Look through the data below and return each line where "Click" appears.

[Pixel coordinate grounding data]
· · · · · · ·

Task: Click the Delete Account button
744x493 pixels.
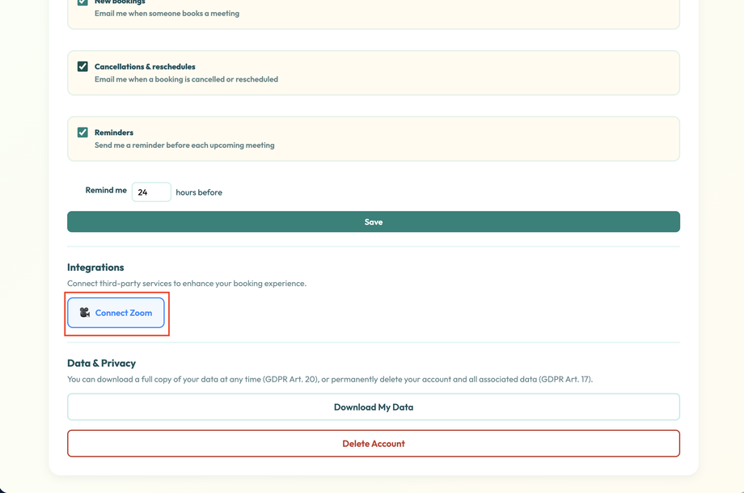Action: (373, 443)
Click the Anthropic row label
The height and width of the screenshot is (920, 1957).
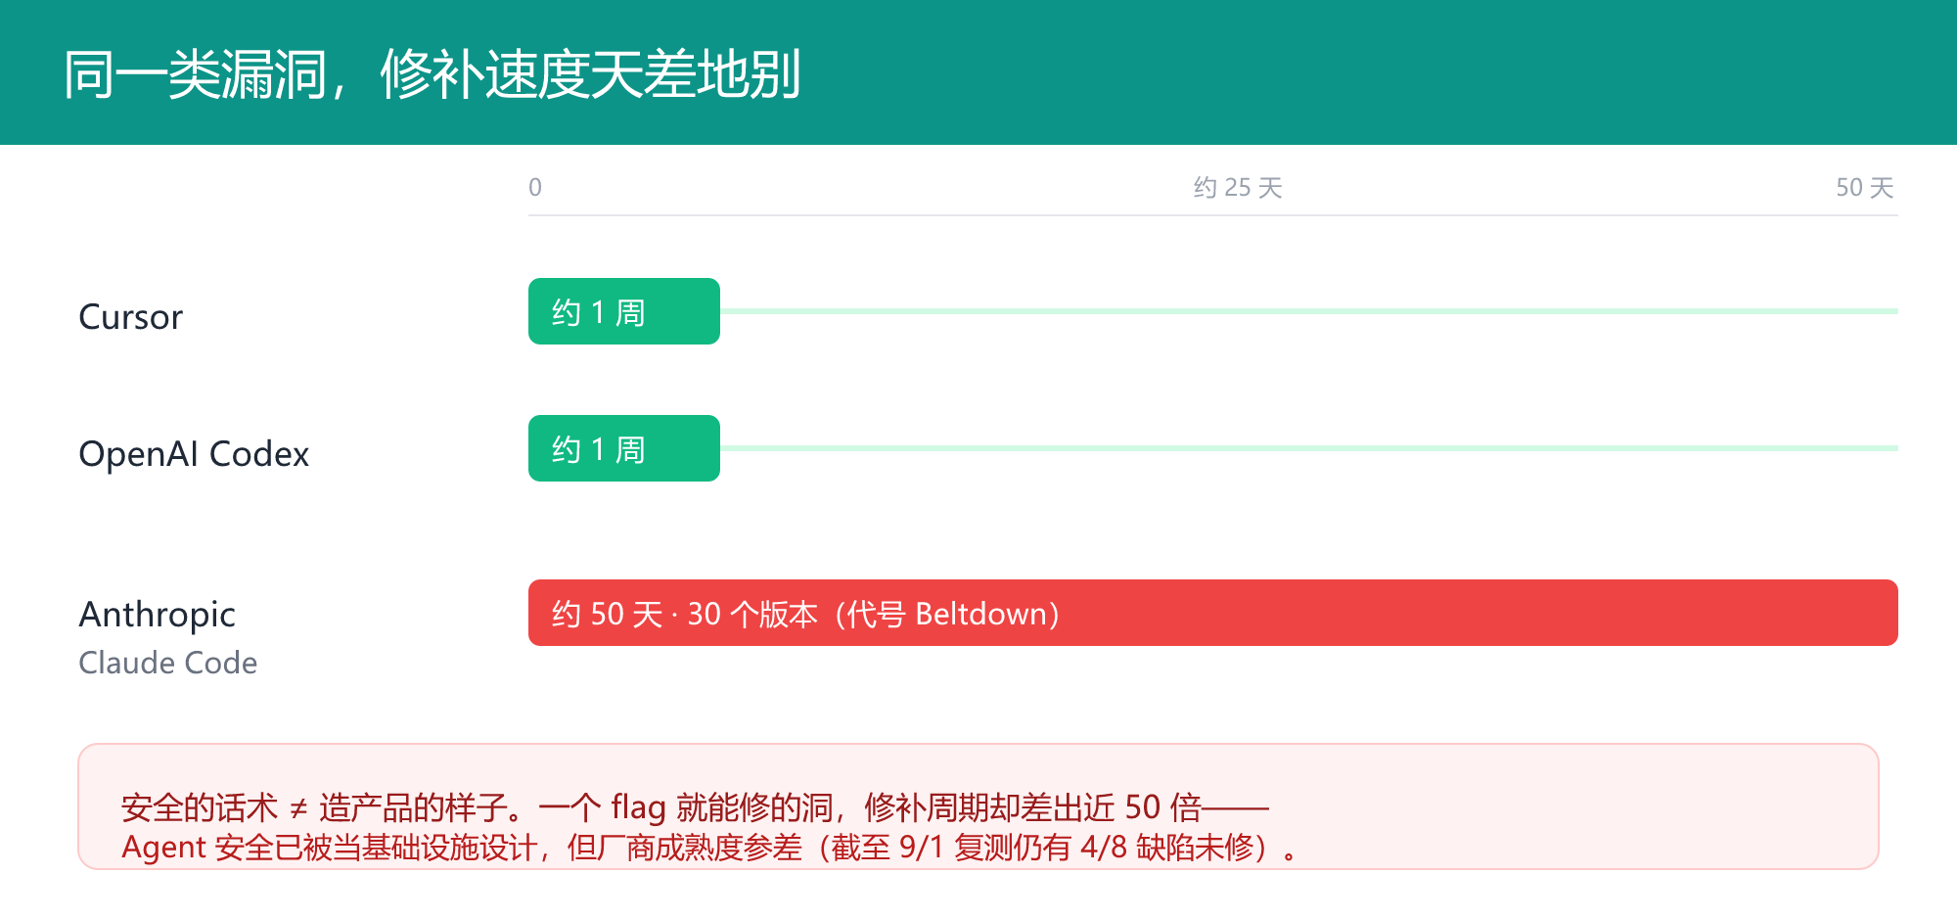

· · · · · · ·

▶ **Response area**
Task: Click the Delete Account button
Click the Anthropic row label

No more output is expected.